**Data section:**
>>>>
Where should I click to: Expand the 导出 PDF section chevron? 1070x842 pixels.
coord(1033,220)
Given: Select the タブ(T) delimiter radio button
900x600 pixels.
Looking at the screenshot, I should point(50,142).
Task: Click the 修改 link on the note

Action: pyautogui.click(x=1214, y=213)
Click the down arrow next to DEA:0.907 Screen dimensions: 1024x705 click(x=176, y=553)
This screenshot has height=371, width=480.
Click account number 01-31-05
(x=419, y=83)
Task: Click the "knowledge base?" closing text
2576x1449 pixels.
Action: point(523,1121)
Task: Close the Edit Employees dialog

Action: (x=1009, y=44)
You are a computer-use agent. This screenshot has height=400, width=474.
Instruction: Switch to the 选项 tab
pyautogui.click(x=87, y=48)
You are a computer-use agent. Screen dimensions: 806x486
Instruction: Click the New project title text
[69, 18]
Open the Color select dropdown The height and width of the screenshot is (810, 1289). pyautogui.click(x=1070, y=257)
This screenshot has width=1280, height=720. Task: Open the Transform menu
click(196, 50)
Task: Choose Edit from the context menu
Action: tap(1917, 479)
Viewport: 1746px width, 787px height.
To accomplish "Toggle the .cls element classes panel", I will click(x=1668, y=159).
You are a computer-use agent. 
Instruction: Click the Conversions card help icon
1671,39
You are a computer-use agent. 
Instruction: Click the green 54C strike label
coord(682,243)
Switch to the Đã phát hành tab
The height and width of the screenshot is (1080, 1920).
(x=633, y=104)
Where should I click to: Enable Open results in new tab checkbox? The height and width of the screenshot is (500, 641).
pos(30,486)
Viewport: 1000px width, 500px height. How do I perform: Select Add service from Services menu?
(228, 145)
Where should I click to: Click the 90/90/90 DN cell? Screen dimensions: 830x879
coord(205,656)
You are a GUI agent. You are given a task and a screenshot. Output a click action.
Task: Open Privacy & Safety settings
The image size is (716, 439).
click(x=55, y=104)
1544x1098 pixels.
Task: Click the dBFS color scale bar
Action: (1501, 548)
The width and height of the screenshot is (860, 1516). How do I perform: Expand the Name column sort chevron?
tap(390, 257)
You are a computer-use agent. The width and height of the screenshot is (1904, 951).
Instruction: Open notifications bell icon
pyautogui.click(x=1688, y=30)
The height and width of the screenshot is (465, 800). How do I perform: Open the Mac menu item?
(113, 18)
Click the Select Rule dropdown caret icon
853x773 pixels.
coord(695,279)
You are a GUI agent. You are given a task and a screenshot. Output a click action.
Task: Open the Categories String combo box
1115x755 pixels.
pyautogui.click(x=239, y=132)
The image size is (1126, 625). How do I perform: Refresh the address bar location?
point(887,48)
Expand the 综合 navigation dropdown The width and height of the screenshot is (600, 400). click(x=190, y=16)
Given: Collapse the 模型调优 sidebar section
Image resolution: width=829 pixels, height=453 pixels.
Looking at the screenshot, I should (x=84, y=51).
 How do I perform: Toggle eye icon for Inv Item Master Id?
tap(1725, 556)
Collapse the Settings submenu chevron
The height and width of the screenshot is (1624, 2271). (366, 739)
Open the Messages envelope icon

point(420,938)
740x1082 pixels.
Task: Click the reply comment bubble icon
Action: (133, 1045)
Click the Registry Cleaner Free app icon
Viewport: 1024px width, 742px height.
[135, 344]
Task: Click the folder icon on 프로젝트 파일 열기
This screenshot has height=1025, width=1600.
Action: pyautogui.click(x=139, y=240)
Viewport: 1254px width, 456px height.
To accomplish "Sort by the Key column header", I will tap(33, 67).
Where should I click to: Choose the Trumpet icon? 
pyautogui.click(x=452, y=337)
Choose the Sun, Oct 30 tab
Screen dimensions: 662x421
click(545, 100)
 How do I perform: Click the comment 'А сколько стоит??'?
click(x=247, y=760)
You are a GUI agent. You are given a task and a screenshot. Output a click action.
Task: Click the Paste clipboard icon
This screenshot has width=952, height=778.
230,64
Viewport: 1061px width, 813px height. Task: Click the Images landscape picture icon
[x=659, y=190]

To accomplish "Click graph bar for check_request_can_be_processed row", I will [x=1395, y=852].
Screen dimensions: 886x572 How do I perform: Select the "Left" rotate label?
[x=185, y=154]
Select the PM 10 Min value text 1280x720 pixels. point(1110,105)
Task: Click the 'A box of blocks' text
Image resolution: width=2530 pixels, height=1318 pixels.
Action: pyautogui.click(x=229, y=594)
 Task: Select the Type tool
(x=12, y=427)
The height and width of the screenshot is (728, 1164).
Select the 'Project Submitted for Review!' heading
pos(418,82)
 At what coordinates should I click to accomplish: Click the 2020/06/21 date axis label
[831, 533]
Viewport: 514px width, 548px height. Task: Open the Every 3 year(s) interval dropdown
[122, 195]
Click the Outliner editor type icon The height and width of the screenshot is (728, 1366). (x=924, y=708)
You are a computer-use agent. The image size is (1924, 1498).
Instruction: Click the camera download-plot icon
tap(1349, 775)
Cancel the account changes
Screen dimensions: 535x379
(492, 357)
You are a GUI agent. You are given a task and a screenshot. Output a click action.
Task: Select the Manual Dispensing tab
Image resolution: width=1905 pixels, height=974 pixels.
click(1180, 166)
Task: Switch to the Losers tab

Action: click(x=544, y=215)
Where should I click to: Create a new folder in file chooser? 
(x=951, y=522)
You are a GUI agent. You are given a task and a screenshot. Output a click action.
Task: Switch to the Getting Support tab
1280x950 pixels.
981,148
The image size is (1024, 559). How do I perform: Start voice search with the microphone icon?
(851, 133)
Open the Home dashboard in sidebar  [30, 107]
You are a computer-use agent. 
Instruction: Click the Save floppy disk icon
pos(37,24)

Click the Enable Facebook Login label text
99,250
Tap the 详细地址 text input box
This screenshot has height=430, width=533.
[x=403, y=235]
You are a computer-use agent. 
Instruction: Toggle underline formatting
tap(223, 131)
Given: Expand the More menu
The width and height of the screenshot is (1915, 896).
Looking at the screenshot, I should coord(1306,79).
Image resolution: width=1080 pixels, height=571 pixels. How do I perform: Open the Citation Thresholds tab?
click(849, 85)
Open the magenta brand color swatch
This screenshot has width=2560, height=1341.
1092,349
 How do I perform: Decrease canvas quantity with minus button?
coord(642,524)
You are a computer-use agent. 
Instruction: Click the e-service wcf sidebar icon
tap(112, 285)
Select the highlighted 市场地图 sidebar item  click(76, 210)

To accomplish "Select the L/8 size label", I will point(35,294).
<<<<
**Exercise prompt:** Once the line with "Instruction: Click the New project title text" is found in the records above, print exactly that line and every line after it through the line with "Viewport: 1746px width, 787px height.".

**Problem solution:**
Instruction: Click the New project title text
[69, 18]
Open the Color select dropdown The height and width of the screenshot is (810, 1289). pyautogui.click(x=1070, y=257)
This screenshot has width=1280, height=720. Task: Open the Transform menu
click(196, 50)
Task: Choose Edit from the context menu
Action: tap(1917, 479)
Viewport: 1746px width, 787px height.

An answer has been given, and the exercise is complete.